Mitochondrial DNA Integrity: Role in Health and Disease.

As the primary cellular location for respiration and energy production, mitochondria serve in a critical capacity to the cell. Yet, by virtue of this very function of respiration, mitochondria are subject to constant oxidative stress that can damage one of the unique features of this organelle, its distinct genome. Damage to mitochondrial DNA (mtDNA) and loss of mitochondrial genome integrity is increasingly understood to play a role in the development of both severe early-onset maladies and chronic age-related diseases. In this article, we review the processes by which mtDNA integrity is maintained, with an emphasis on the repair of oxidative DNA lesions, and the cellular consequences of diminished mitochondrial genome stability.

The DNA Repair Protein OGG1 Protects Against Obesity by Altering Mitochondrial Energetics in White Adipose Tissue.

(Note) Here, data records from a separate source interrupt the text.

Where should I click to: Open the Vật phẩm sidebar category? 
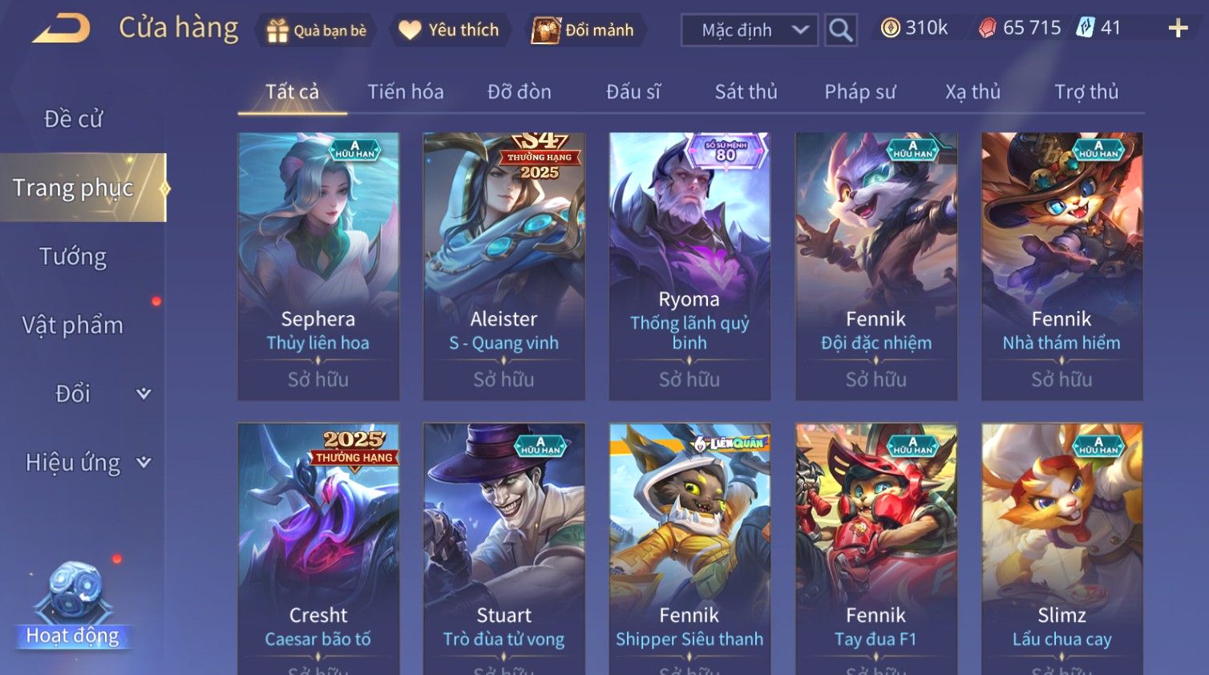tap(73, 325)
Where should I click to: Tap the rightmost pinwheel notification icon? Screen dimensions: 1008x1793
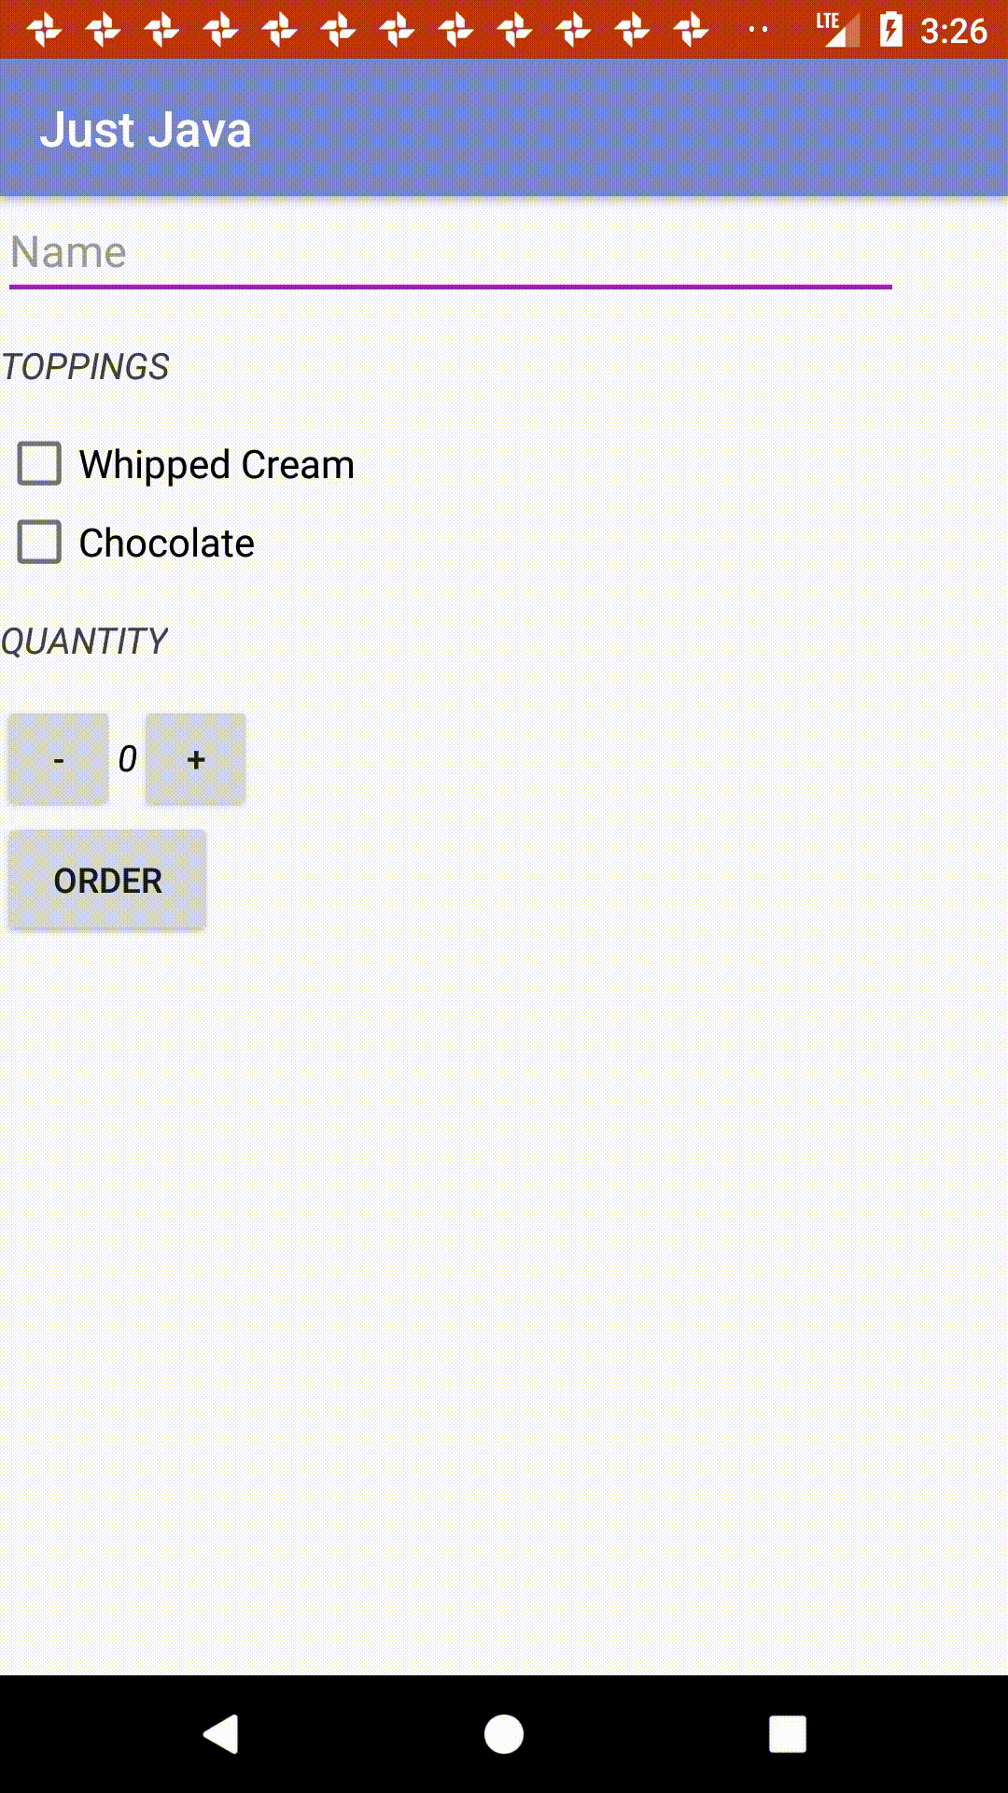point(691,30)
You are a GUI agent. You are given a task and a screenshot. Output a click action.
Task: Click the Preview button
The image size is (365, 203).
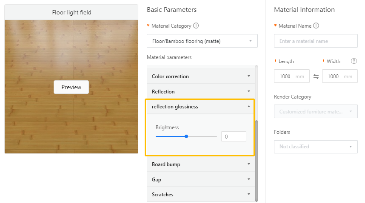click(x=71, y=87)
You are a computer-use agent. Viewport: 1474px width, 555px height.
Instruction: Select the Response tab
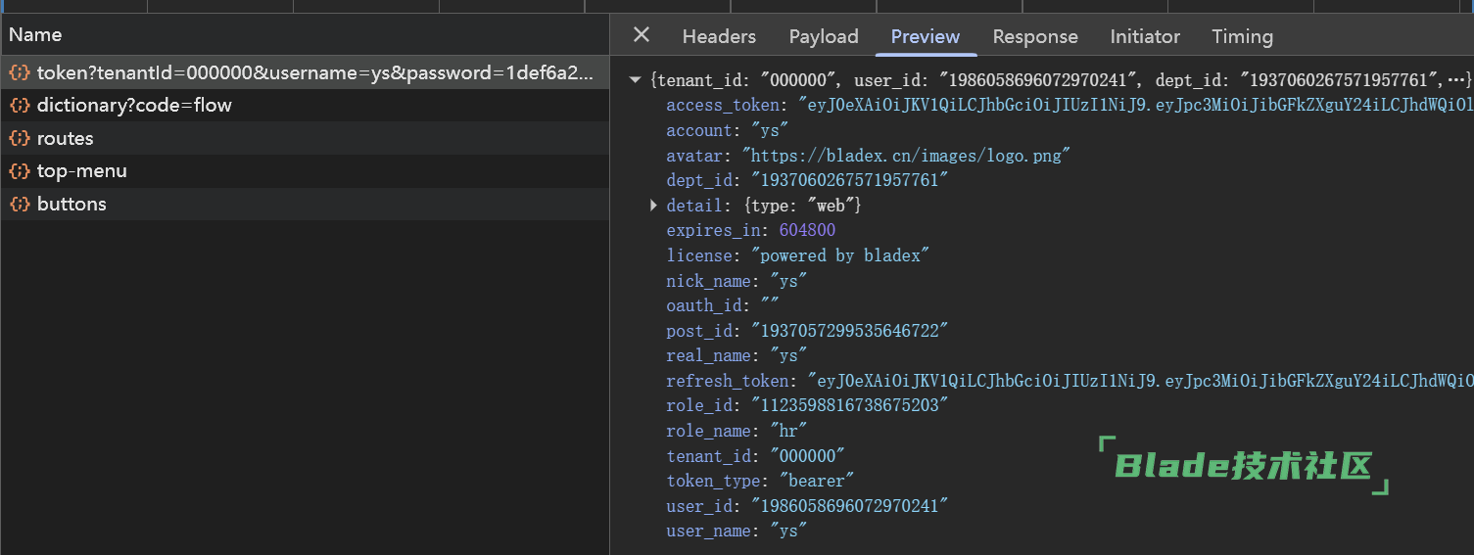pyautogui.click(x=1034, y=36)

Obesity and related metabolic pathologies represent a significant public health concern. Obesity is associated with increased oxidative stress that damages genomic and mitochondrial DNA. Oxidatively-induced lesions in both DNA pools are repaired via the base-excision repair pathway, initiated by DNA glycosylases such as 8-oxoguanine DNA glycosylase (OGG1). Global deletion of OGG1 and common OGG1 polymorphisms render mice and humans susceptible to metabolic disease. However, the relative contribution of mitochondrial OGG1 to this metabolic phenotype is unknown. Here, we demonstrate that transgenic targeting of OGG1 to mitochondria confers significant protection from diet-induced obesity, insulin resistance, and adipose tissue inflammation. These favorable metabolic phenotypes are mediated by an increase in whole body energy expenditure driven by specific metabolic adaptations, including increased mitochondrial respiration in white adipose tissue of OGG1 transgenic (Ogg1Tg) animals. These data demonstrate a critical role for a DNA repair protein in modulating mitochondrial energetics and whole-body energy balance.